Classical molecular dynamics is a computer simulation technique that is in widespread use across many areas of science, from physics and chemistry to materials, biology, and medicine. The method continues to attract criticism due its oft-reported lack of reproducibility which is in part due to a failure to submit it to reliable uncertainty quantification (UQ). Here we show that the uncertainty arises from a combination of (i) the input parameters and (ii) the intrinsic stochasticity of the method controlled by the random seeds. To illustrate the situation, we make a systematic UQ analysis of a widely used molecular dynamics code (NAMD), applied to estimate binding free energy of a ligand-bound to a protein. In particular, we replace the usually fixed input parameters with random variables, systematically distributed about their mean values, and study the resulting distribution of the simulation output. We also perform a sensitivity analysis, which reveals that, out of a total of 175 parameters, just six dominate the variance in the code output. Furthermore, we show that binding energy calculations dampen the input uncertainty, in the sense that the variation around the mean output free energy is less than the variation around the mean of the assumed input distributions, if the output is ensemble-averaged over the random seeds. Without such ensemble averaging, the predicted free energy is five times more uncertain. The distribution of the predicted properties is thus strongly dependent upon the random seed. Owing to this substantial uncertainty, robust statistical measures of uncertainty in molecular dynamics simulation require the use of ensembles in all contexts.

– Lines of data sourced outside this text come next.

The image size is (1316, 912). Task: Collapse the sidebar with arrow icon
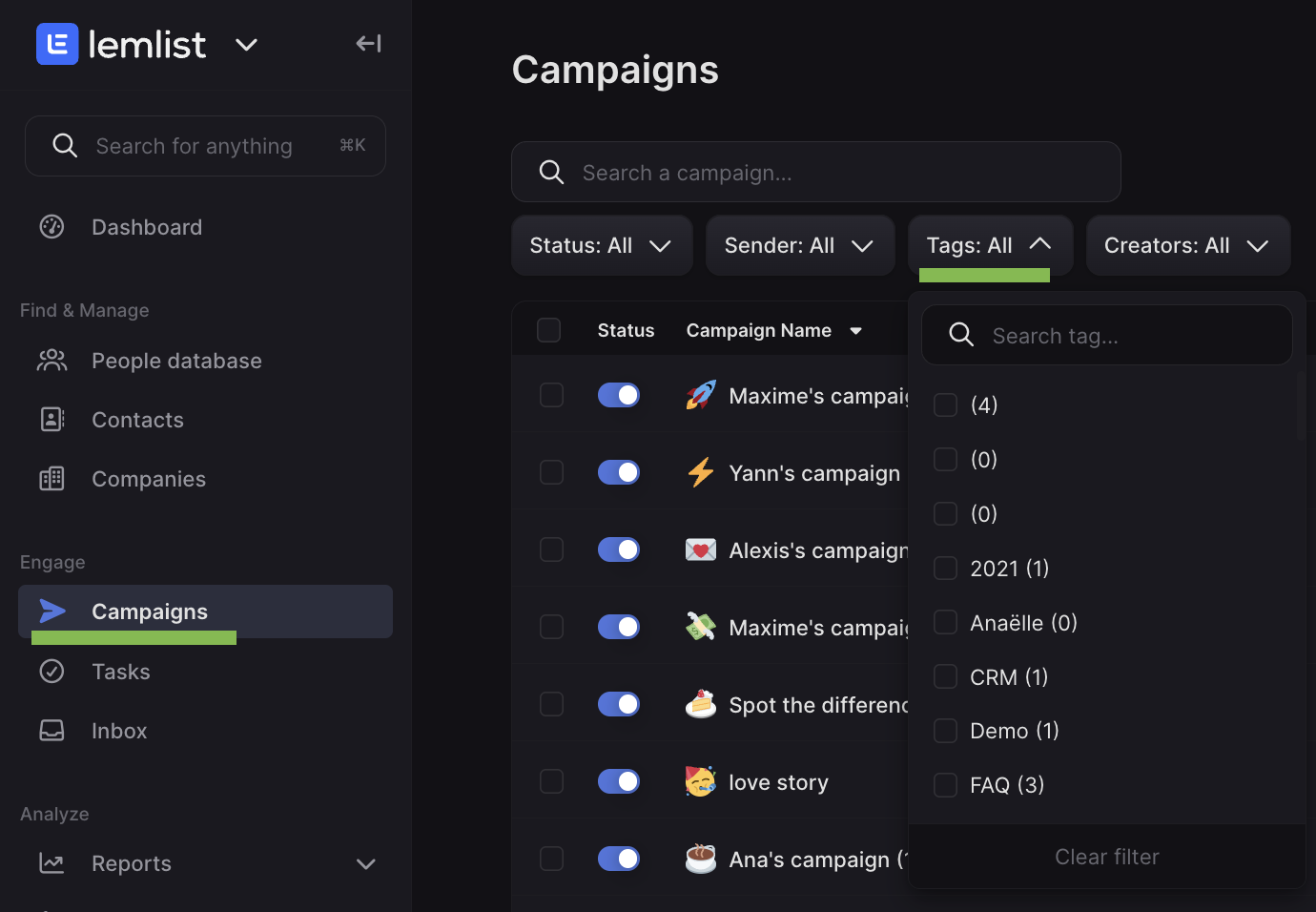click(368, 44)
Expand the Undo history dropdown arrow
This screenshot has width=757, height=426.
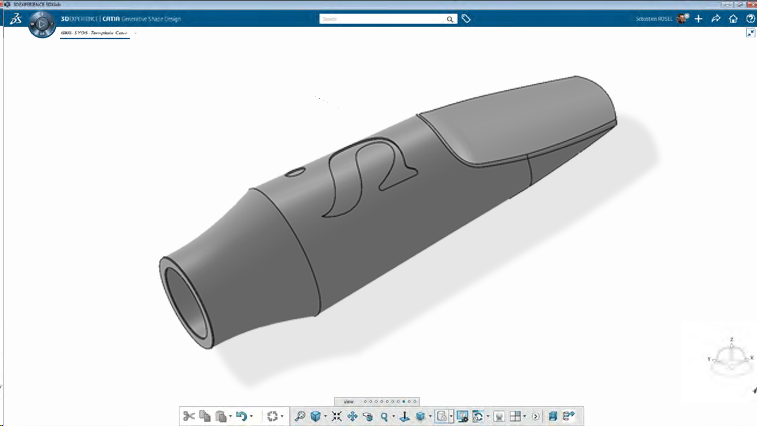point(251,417)
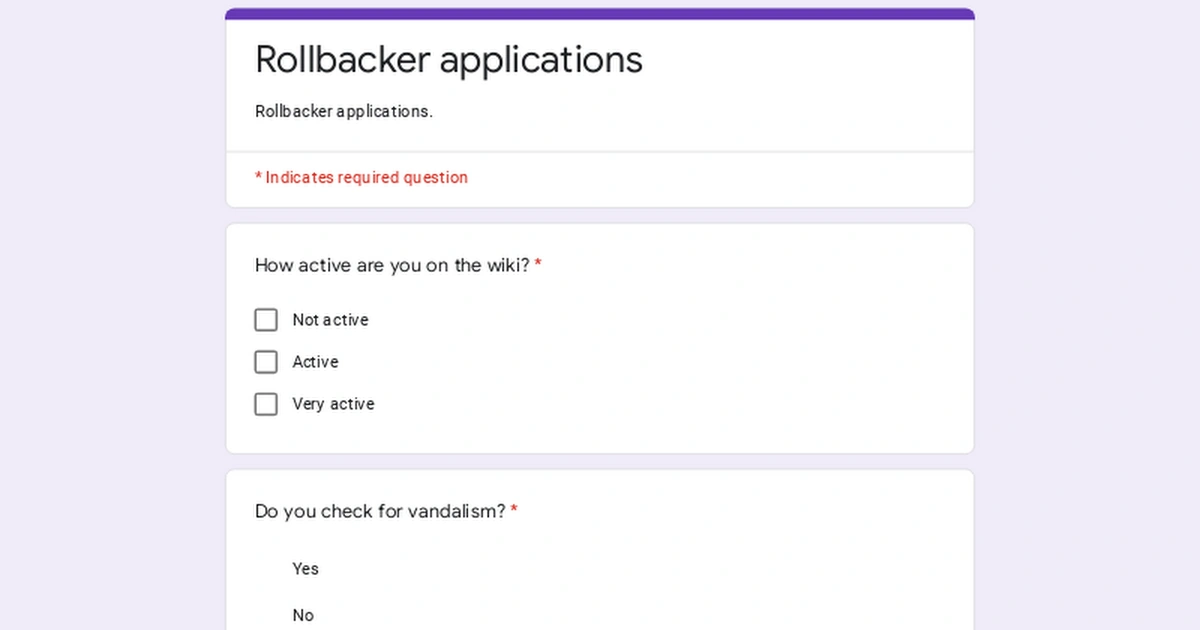Click the form header card

pyautogui.click(x=600, y=80)
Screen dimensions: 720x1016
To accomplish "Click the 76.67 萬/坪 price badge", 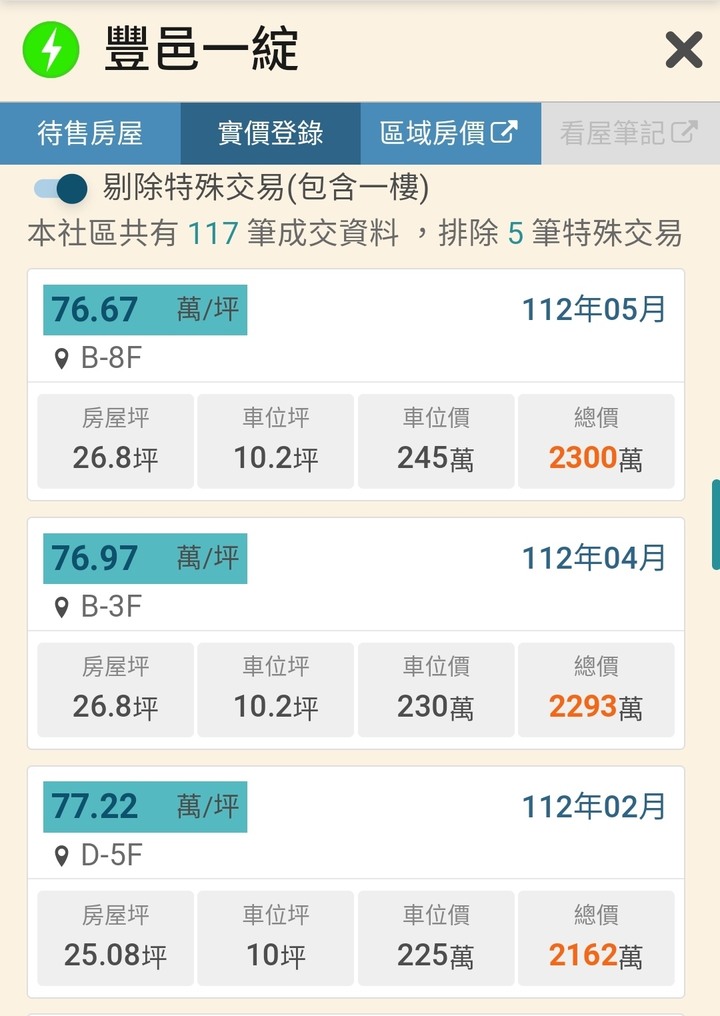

经典分子动力学是一种计算机模拟技术,广泛应用于物理、化学、材料、生物和医学等多个科学领域。由于其经常被报道的缺乏可重复性,该方法仍然受到批评,部分原因是未能对其进行可靠的不确定性量化 (UQ)。在这里,我们表明,不确定性源于(i)输入参数和(ii)由随机种子控制的方法的固有随机性的组合。为了说明这种情况,我们对广泛使用的分子动力学代码 (NAMD) 进行了系统的 UQ 分析,该代码用于估计配体与蛋白质结合的结合自由能。特别是,我们用随机变量代替通常固定的输入参数,这些随机变量系统地分布在其平均值周围,并研究模拟输出的分布。我们还进行了敏感性分析,结果表明,在总共 175 个参数中,只有六个参数主导着代码输出的方差。此外,我们还表明,结合能计算抑制了输入不确定性,从这个意义上讲,如果输出是通过随机种子进行平均的,则平均值周围的输出自由能的变化小于平均值周围的假设输入分布的变化。如果没有这种集合平均,预测的自由能的不确定性将增加五倍。因此,预测属性的分布强烈依赖于随机种子。由于这种巨大的不确定性,在所有情况下,分子动力学模拟的稳健统计不确定性度量都需要在所有情况下使用集合。